The sanctuary shimmered with a grieving gladness. The priest crossed himself. Only the widow looked somewhat sour, as if she knew a different truth from what the eulogist was declaring.

We all have our stories, don't we? said the eulogist. We all have our stories of how this man touched us deeply, how his life transformed us—however modestly, because he was a modest man—into someone we might not have become if it were not for
him. He made a difference, didn't he? He made a difference for all of us.

Again the sanctuary was an assembly of grateful sighs and nods.

I am humbled, the eulogist continued, I am truly humbled to stand before you in the brilliant shadow of this man's glorious life.

Only the widow was sober-faced and tearless.

Now I, like you, must go on with the work of the world. That is what he would have us do, isn't it? In his spirit then. In his spirit. Thank you.

Amen, said the priest.

Amen! echoed the voices from the sanctuary.

A gentle friend touched the widow's arm after the service. The eulogy was so comforting, she said to the widow. Who is that wonderful man?

To praise the dead is easy, said the widow, but my husband was not a good man. The eulogist is not a good man either. A silver tongue on a sawdust man. His eulogy was vanilla frosting on a bed of nails. My husband was that bed of nails, a life composed of a thousand small but sharp bitternesses. There is no beauty in disguising the ugly truth. There is no comfort in presenting bile as crème de menthe.

I've never heard you talk like this before, said the gentle friend. I didn't even know you
could
talk like this.

I'm practicing my eulogy, said the widow.

For whom?

For the eulogist.

WHO LIVED IN A SEPARATE REALITY

He thought he was like everyone else. He wasn't. He lived in a separate reality.

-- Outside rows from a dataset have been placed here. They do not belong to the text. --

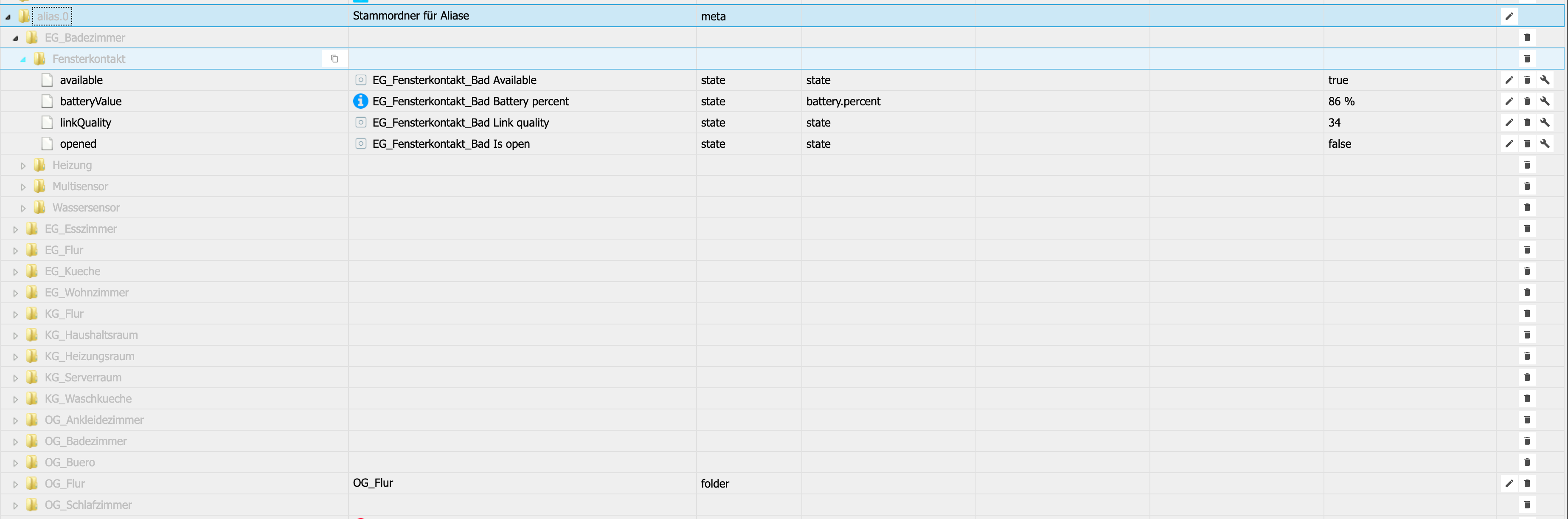Screen dimensions: 1568x519
Task: Delete the linkQuality state via trash icon
Action: (x=1526, y=122)
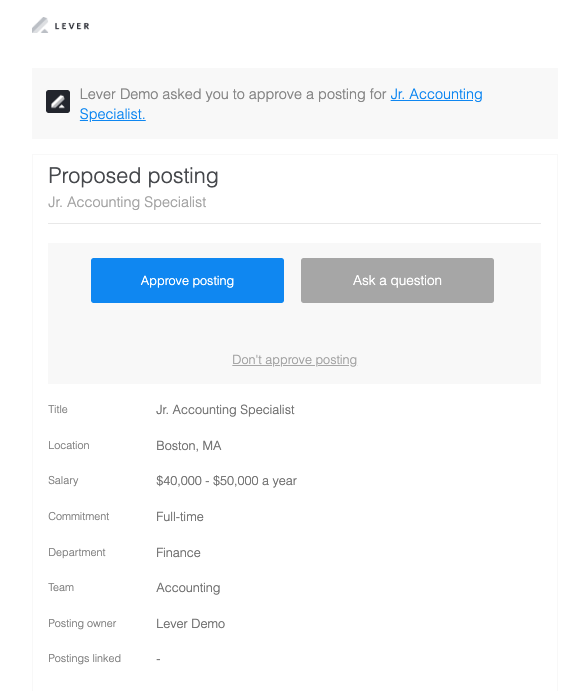Image resolution: width=587 pixels, height=691 pixels.
Task: Click the $40,000 - $50,000 salary value
Action: click(x=227, y=481)
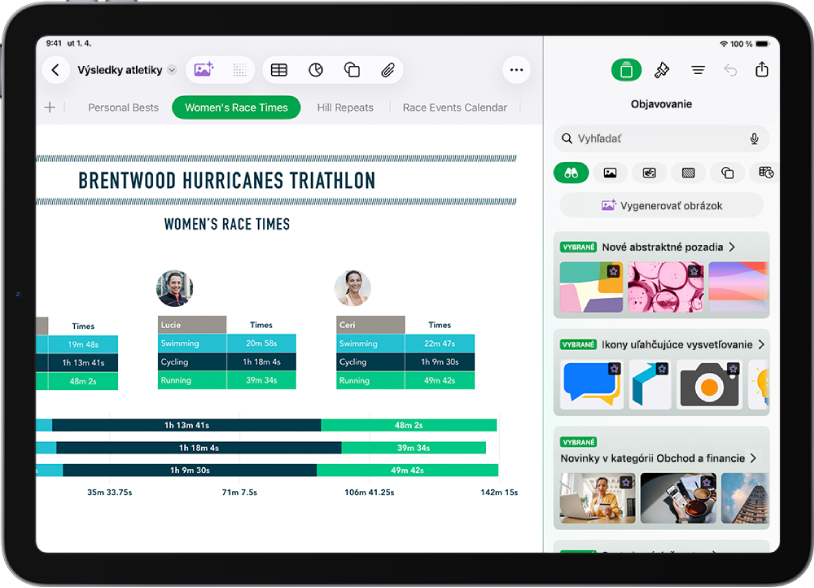814x588 pixels.
Task: Switch to Hill Repeats sheet tab
Action: coord(345,107)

When he shopped for clothing, he sometimes thought of cutting the antitheft device out of the sleeve of a sweater and walking out with it. In the grocery store, he would occasionally sample a grape to prove to himself what a natural thief he could be. Once he added five dollars to the donation column on his tax return and didn't get caught and felt all right about it. There were times when he blatantly crossed the street against a Don't Walk sign, and he once secretly unfastened his seat belt under his shirt when the airplane was almost up to the gate but before the captain had turned off the seat belt sign. More than once he ignored his dentist's reminder that it had been six months since he last had his teeth cleaned, and then—when he finally got to the dentist—with equal defiance, he lied about how often he flossed. He usually ate too much at Thanksgiving dinner. He twice forgot his mother's birthday until the day after. There are times when he picks his nose while driving his car, and at other times deliberately speeds on the freeway, simply because the car in front of him is going even faster and will probably catch the radar detector before he does. When someone tailgates him for ten miles or so, this man actually fantasizes slamming on the brakes and causing an accident that would be serious enough to put the tailgater in the hospital but not so serious that he wouldn't be able to sue the tailgater for every cent he has.

More than such a gross violent fantasy, this man is capable of actual, though more minor, forms of domestic violence. In just one day he may fail to rinse the bathtub after bathing, and fail to fold his bath towel and hang it up, and leave the toilet seat up, and put his clean underwear away without folding it, and fail to put the
cap back on the toothpaste container, and fail to put away the CDs he played the night before.